DIRECTIONS: Rewrite the rows from the line with "Click the 新建 button" to the line with "pos(947,602)", swapping "Sum row" for "Total row" and leaving everything else unchanged.

RECORDS FOR THE EXERCISE:
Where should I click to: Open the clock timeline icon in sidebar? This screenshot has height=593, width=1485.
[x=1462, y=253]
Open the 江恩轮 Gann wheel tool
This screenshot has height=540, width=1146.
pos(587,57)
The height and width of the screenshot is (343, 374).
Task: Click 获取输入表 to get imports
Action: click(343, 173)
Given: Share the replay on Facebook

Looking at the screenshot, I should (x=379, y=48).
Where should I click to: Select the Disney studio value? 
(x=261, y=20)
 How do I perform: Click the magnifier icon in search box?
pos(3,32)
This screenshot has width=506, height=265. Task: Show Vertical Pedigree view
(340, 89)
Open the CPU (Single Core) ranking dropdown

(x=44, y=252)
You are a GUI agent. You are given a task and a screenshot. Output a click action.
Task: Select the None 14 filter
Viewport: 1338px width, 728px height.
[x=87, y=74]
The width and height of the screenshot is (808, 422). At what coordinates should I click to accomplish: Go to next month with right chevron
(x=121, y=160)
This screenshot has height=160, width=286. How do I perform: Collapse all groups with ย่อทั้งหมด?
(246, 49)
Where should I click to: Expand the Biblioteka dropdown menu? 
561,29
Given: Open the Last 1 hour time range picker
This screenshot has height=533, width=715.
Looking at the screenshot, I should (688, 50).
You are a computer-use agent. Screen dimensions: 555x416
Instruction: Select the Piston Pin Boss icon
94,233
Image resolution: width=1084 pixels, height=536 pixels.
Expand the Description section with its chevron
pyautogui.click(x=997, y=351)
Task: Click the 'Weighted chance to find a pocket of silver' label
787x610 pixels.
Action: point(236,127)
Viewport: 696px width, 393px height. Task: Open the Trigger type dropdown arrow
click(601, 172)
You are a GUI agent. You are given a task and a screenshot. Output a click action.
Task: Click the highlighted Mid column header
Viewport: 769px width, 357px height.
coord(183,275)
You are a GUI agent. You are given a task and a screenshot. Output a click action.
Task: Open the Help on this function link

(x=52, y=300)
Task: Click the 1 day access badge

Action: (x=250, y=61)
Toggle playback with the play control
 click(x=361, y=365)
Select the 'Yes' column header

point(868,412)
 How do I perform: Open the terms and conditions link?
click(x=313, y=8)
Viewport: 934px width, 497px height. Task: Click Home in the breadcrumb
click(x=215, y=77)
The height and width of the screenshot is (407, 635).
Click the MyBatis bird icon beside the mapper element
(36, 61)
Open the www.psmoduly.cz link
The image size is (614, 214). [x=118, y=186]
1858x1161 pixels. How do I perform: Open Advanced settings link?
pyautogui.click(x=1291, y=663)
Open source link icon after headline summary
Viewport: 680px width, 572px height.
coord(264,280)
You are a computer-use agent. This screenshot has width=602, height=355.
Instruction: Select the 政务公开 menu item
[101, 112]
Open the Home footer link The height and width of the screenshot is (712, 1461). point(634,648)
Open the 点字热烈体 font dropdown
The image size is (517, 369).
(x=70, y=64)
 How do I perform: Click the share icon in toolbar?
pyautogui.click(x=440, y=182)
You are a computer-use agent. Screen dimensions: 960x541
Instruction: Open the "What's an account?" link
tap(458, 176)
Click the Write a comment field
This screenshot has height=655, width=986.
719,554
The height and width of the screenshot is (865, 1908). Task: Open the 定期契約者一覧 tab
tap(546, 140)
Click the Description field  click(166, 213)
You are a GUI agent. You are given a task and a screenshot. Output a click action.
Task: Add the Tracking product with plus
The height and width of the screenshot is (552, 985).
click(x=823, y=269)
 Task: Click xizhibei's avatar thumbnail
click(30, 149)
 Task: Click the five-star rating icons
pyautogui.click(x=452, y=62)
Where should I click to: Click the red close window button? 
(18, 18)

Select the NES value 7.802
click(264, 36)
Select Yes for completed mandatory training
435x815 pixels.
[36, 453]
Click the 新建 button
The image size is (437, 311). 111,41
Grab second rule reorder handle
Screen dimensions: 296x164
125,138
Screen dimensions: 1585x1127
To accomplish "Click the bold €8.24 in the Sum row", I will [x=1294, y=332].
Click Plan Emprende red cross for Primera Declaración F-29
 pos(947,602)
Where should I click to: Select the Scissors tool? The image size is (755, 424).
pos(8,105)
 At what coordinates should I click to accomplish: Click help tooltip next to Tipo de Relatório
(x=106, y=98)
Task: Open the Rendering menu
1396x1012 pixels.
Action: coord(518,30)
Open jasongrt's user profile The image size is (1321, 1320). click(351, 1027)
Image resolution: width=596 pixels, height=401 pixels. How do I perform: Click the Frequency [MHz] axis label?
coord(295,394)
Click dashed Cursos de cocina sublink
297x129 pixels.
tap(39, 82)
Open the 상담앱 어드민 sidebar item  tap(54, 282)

CORRECT RESPONSE:
Click the 新建 button
The image size is (437, 311). 111,41
Grab second rule reorder handle
Screen dimensions: 296x164
125,138
Screen dimensions: 1585x1127
To accomplish "Click the bold €8.24 in the Total row", I will [x=1294, y=332].
Click Plan Emprende red cross for Primera Declaración F-29
 pos(947,602)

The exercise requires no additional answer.